Luego, por miedo a que aquello fuese un monstruo, apreté el botón. Un potente torbellino lo arrastró a la cloaca.

El ruido del agua no me dejó oír la llegada de Thomas. Había cerrado la puerta y había apoyado el casco en el piso.

– ¡Eh, estoy en casa!

Tomarlo. Eso hubiese debido hacer. Tomarlo y destrozarlo.

– ¿Dónde te escondes?

Destrozarlo por la rabia, por el amor inmaduro, por ese amor que hizo que lo amara por un tiempo muy breve y esa muerte que me lo arrancó del vientre.

– Chiquita… ¿dónde estás?

Salí del baño con la mirada baja y le sonreí.

– ¿Qué hacías? -me preguntó.

– Estaba en el baño -respondí.

Limpiarle todo rastro de sangre y mantenerlo desnudo y limpio bajo la almohada.

– ¡Ah, tengo una sorpresa…! -dijo él, entusiasta.

Tocar sus miembros blandos y hundirse en su pecho con un dedo. Tomarle el corazón, levantarlo al cielo.

– Ya sé que tendríamos que haberlo hecho los dos, pero no pude resistirme…

Ponerlo en mi pezón por algunos minutos, el tiempo que lleva llorar.

Después sentí una cabeza peluda acariciándome los tobillos y pensé que mi hijo había vuelto bajo la forma de un fantasma aterciopelado.

Miré delante de mí y le pregunté a Thomas:

– ¿Qué es?

Él me miró y luego dijo:

– Es un perro.

Bajé la cabeza con los ojos llenos de lágrimas.

Y después estallé en llanto y me puse a gritar.
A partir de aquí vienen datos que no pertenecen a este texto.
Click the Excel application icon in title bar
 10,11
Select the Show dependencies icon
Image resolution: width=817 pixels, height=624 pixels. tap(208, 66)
La oscuridad ya había hecho su ingreso en la habitación, el viento movía levemente la cortina roja, mientras el volumen alto del televisor de los vecinos ocupaba ese silencio inmóvil.
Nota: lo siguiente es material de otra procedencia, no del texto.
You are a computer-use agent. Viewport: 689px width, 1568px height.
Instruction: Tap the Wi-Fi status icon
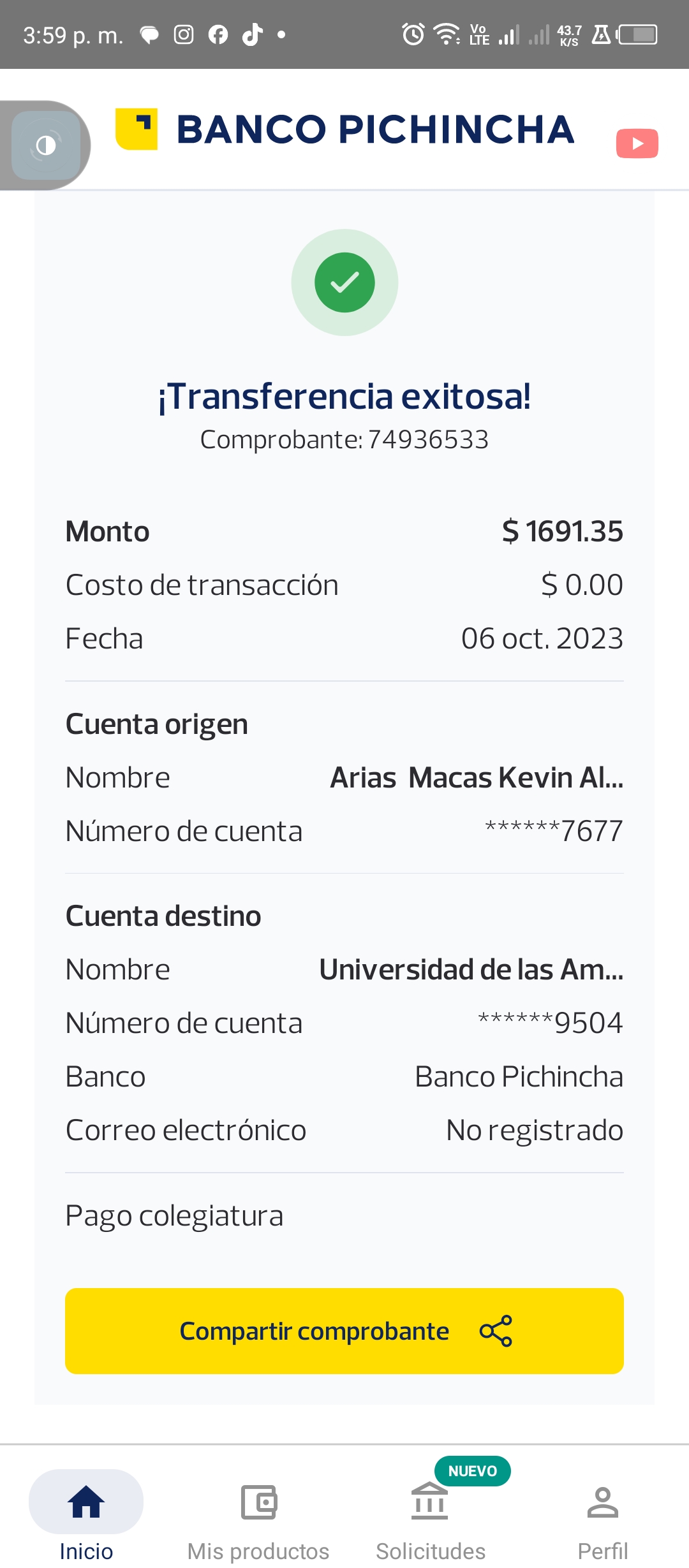[x=447, y=34]
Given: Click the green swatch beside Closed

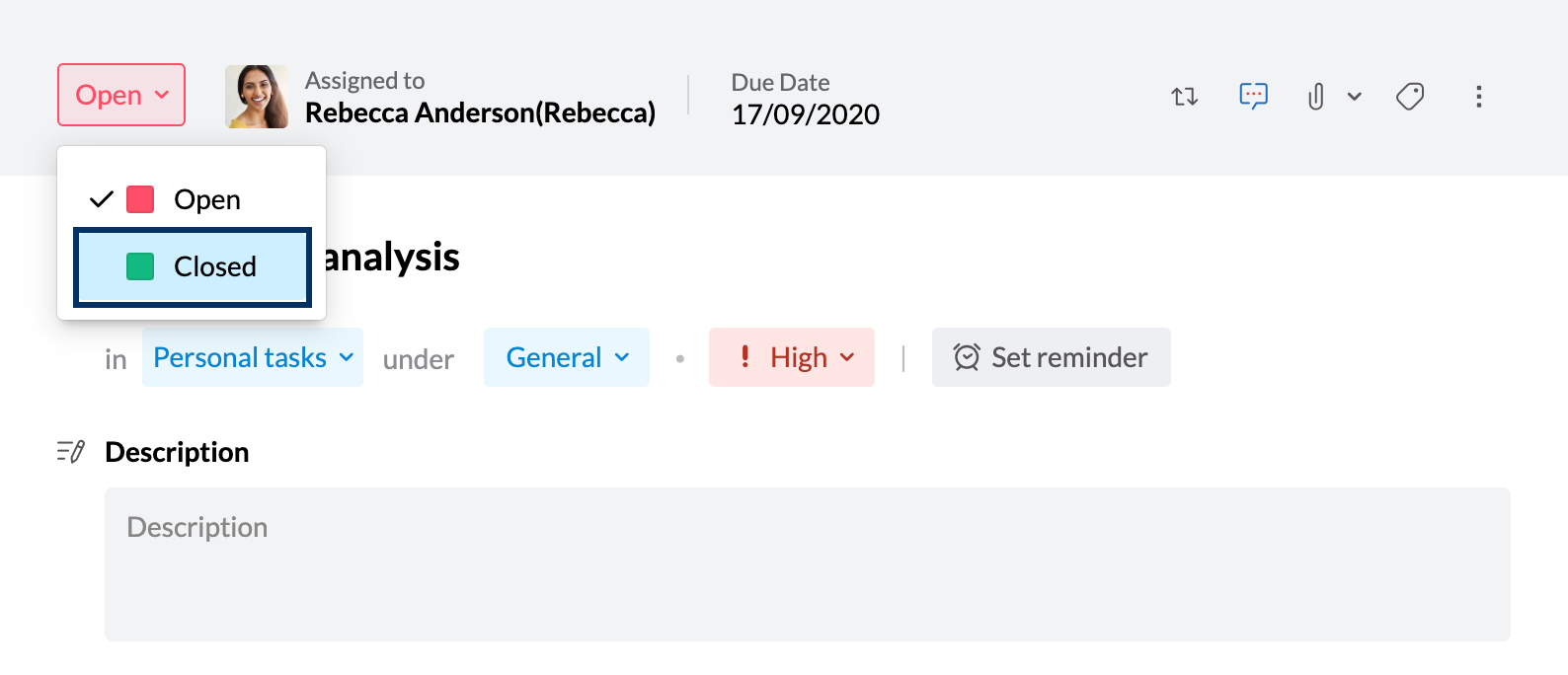Looking at the screenshot, I should [140, 266].
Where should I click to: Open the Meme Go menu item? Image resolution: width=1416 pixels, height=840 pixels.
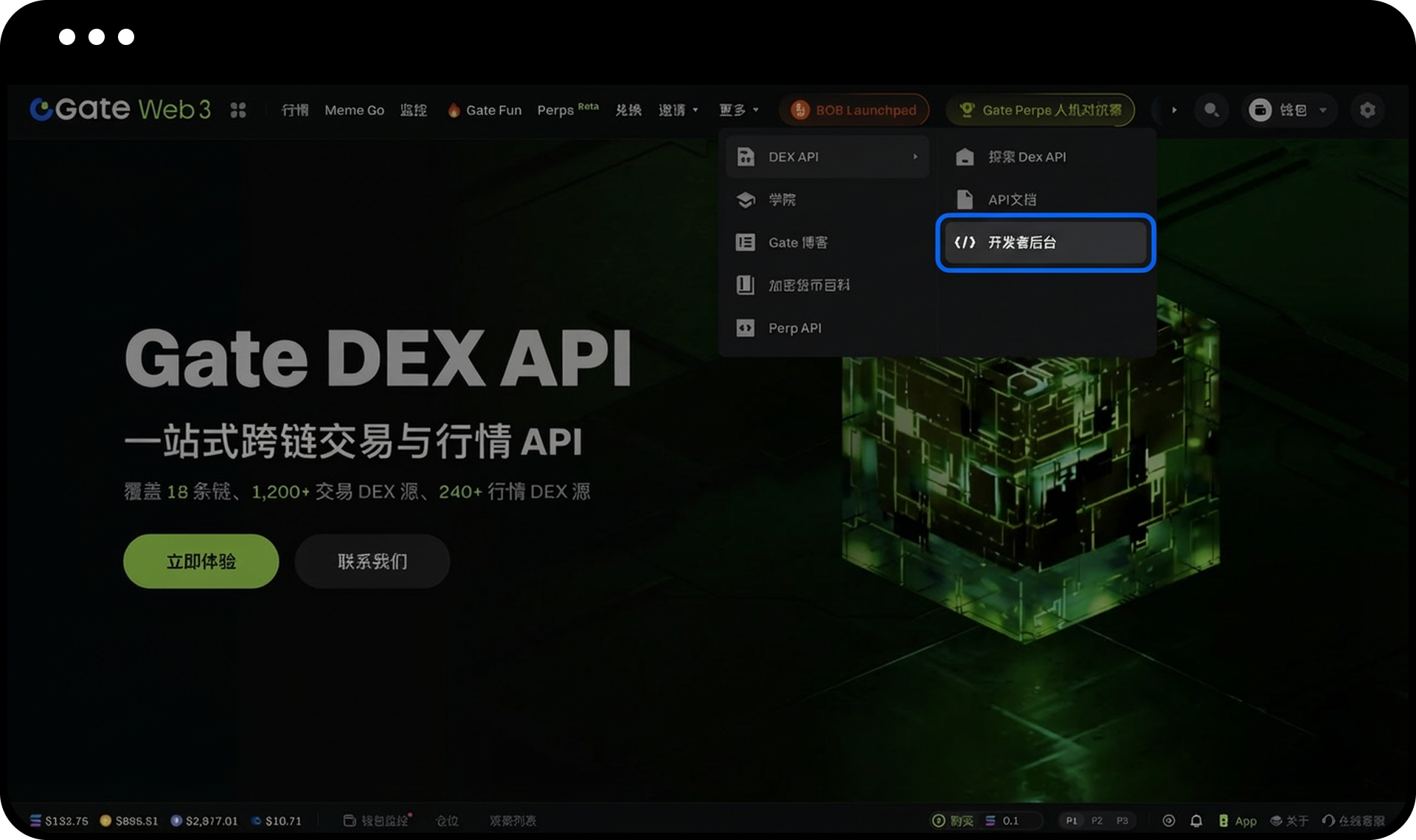point(354,110)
– ¿Qué hacemos? -me preguntó acariciándome los pies.

– Lo que quedaba por hacer ya lo hizo él. Todo es como antes -respondí, seca.

Él se puso de pie, prendió un cigarrillo y se asomó a la ventana. Lo sentía respirar.

El perro se refugió en un rincón, asustado, mientras con el rabillo del ojo seguía todos mis cansados movimientos.

– Todo es como antes -repetí.

El humo de su cigarrillo se disolvía en el aire bajo forma de aros.

– ¿Por qué lo tiraste? -me preguntó con un tono de voz que nunca antes le había oído.

– Salió solo, yo…

– No, no -me interrumpió-. ¿Por qué tiraste el renacuajo?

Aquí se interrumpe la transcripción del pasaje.